GIVEN TASK. Copy the data between the line containing "Toggle underline formatting in content editor" and the line containing "I will coord(763,159).", inclusive, exactly as it appears.

DATA EXCERPTS.
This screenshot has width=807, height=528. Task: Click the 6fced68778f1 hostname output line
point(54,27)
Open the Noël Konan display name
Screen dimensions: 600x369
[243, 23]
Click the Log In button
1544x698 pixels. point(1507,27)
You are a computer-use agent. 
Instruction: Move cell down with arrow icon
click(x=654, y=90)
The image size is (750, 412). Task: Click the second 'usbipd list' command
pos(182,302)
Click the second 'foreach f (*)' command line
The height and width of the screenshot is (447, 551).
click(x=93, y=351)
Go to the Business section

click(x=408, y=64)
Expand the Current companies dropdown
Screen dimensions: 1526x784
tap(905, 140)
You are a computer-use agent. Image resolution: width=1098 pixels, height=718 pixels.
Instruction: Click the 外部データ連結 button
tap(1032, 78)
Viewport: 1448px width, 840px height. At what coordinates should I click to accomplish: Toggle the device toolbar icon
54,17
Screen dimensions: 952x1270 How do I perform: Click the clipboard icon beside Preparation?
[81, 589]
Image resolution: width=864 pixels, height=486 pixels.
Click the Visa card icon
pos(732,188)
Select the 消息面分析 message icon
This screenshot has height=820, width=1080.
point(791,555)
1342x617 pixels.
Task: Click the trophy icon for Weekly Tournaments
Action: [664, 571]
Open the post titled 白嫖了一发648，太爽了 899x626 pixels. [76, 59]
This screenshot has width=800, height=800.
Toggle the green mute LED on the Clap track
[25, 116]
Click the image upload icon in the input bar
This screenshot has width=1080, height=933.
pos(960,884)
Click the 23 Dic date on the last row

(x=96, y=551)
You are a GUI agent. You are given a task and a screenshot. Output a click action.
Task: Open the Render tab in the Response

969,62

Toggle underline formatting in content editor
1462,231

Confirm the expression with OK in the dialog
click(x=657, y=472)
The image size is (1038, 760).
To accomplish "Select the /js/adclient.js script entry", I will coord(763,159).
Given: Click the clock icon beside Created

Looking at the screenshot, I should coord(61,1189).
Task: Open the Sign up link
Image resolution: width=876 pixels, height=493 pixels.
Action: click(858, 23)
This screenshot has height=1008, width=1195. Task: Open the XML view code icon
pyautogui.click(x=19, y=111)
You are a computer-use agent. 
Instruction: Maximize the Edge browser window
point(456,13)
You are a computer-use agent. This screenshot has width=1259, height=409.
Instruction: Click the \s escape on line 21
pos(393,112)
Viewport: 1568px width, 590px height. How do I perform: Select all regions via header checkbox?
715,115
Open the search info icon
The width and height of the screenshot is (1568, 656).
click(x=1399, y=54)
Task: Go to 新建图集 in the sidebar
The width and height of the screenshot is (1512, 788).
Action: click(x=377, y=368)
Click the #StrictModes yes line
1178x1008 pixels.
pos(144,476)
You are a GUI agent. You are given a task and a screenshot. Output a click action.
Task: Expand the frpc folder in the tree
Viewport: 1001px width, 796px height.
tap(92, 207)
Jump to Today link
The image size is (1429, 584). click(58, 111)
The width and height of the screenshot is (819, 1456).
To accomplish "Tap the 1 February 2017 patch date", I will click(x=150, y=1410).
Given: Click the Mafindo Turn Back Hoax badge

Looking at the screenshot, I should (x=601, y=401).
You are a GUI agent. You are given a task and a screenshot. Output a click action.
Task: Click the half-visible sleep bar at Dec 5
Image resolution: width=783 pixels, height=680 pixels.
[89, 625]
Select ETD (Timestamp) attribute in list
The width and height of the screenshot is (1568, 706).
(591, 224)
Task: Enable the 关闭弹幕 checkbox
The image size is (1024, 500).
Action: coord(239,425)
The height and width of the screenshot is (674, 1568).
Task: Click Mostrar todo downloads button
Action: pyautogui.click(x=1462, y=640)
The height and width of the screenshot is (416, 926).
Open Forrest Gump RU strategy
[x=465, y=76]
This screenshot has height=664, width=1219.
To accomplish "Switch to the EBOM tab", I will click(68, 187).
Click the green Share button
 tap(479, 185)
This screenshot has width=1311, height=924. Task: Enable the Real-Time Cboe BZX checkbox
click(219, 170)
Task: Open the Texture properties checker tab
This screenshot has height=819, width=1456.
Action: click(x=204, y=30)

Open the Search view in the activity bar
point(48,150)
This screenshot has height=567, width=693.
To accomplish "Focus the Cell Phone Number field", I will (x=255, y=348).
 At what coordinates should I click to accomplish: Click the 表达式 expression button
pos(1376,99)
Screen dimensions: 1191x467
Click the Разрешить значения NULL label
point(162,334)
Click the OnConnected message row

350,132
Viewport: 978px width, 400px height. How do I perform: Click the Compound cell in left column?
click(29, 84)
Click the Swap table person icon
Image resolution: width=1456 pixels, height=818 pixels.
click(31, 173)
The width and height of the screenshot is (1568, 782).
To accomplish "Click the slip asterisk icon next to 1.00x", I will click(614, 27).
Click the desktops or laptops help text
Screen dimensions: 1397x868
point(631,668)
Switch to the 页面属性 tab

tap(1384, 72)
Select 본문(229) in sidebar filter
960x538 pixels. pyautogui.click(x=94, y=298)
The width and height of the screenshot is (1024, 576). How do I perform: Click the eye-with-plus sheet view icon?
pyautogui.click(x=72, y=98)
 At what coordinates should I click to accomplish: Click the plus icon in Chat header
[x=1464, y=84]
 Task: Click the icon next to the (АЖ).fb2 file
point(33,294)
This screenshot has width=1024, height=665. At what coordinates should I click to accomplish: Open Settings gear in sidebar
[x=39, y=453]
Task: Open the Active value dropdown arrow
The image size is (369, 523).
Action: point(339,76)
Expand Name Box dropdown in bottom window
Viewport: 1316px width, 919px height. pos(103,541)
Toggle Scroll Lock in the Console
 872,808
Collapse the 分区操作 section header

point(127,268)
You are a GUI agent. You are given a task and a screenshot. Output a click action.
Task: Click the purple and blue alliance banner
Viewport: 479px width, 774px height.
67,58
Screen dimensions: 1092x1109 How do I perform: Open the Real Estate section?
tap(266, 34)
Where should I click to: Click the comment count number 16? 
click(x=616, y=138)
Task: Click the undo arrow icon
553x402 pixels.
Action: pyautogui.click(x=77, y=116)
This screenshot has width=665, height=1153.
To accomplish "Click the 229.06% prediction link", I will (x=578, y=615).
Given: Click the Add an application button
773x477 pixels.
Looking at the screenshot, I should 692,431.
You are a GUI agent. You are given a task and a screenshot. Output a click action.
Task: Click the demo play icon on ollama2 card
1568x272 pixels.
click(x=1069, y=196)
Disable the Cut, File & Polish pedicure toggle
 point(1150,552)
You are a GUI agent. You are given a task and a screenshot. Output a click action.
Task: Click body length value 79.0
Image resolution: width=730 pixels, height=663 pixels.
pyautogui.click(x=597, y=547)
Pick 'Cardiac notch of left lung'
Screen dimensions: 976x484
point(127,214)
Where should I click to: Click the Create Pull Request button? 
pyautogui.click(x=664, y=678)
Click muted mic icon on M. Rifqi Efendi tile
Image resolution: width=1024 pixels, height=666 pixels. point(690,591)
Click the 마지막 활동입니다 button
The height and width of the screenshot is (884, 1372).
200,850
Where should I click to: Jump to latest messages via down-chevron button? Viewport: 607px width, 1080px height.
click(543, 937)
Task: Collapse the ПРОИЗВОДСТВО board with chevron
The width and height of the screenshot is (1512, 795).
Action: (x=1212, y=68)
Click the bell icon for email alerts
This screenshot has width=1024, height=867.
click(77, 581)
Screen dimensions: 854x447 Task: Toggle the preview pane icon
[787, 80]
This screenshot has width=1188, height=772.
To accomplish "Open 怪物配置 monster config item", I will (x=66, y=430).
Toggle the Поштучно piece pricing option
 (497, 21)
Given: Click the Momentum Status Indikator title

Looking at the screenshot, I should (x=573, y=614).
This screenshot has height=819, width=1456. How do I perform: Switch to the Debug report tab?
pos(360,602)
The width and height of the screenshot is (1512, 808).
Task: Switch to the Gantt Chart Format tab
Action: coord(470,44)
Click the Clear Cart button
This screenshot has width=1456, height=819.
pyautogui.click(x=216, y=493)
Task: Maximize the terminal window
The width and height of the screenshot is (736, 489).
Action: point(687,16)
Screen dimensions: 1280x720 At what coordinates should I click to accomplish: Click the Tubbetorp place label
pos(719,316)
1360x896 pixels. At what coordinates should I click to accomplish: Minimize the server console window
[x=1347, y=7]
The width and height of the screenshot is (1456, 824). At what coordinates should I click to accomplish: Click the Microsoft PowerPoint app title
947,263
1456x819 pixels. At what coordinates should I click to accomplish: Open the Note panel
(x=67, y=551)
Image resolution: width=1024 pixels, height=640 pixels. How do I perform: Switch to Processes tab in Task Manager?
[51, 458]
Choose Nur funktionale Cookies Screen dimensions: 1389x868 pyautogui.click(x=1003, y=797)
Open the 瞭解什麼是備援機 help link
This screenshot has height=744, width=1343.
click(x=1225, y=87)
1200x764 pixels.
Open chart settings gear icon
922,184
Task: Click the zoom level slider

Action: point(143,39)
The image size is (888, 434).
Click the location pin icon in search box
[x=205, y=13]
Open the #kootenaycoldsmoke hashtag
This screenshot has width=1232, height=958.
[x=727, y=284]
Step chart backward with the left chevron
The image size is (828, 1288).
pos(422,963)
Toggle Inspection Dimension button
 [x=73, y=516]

ANSWER.
Toggle underline formatting in content editor
1462,231

Confirm the expression with OK in the dialog
click(x=657, y=472)
The image size is (1038, 760).
To accomplish "Select the /js/adclient.js script entry", I will coord(763,159).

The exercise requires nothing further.